Required work -> Emit an exact copy of the lines running from the start of the records to the line containing "You are a computer-use agent. The", both included.

Extracted material ->
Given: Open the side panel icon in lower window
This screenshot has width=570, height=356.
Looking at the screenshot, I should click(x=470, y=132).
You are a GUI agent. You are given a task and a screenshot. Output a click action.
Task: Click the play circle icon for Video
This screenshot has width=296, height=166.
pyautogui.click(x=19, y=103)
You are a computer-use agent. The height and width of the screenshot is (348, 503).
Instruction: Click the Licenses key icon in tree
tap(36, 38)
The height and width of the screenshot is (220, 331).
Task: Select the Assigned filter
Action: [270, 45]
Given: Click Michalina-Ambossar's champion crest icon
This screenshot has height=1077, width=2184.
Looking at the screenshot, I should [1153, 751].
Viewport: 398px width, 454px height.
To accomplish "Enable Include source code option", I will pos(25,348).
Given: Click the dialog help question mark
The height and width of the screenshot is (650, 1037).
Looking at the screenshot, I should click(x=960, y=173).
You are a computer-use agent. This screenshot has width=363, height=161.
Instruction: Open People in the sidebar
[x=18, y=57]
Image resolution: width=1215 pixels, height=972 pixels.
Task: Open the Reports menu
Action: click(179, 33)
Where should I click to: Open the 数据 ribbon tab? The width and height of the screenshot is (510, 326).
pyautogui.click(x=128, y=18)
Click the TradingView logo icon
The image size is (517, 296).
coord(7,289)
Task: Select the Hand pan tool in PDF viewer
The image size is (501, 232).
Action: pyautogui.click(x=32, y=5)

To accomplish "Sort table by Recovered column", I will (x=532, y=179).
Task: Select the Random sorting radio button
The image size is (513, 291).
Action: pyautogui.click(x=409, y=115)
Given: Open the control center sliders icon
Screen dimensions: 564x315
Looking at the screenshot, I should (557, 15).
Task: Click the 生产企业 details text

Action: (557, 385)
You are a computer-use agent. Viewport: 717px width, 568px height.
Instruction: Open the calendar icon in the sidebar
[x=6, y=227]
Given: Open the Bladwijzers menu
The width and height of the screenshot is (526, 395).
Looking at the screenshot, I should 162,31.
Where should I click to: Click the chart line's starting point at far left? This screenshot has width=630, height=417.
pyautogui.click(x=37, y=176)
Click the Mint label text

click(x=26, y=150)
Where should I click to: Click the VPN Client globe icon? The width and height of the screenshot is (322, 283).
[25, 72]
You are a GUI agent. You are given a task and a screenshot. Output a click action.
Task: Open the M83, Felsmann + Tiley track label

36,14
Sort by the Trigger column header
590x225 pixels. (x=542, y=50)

Answer section ->
Given: Open the side panel icon in lower window
This screenshot has width=570, height=356.
Looking at the screenshot, I should click(x=470, y=132).
You are a GUI agent. You are given a task and a screenshot. Output a click action.
Task: Click the play circle icon for Video
This screenshot has width=296, height=166.
pyautogui.click(x=19, y=103)
You are a computer-use agent. The height and width of the screenshot is (348, 503).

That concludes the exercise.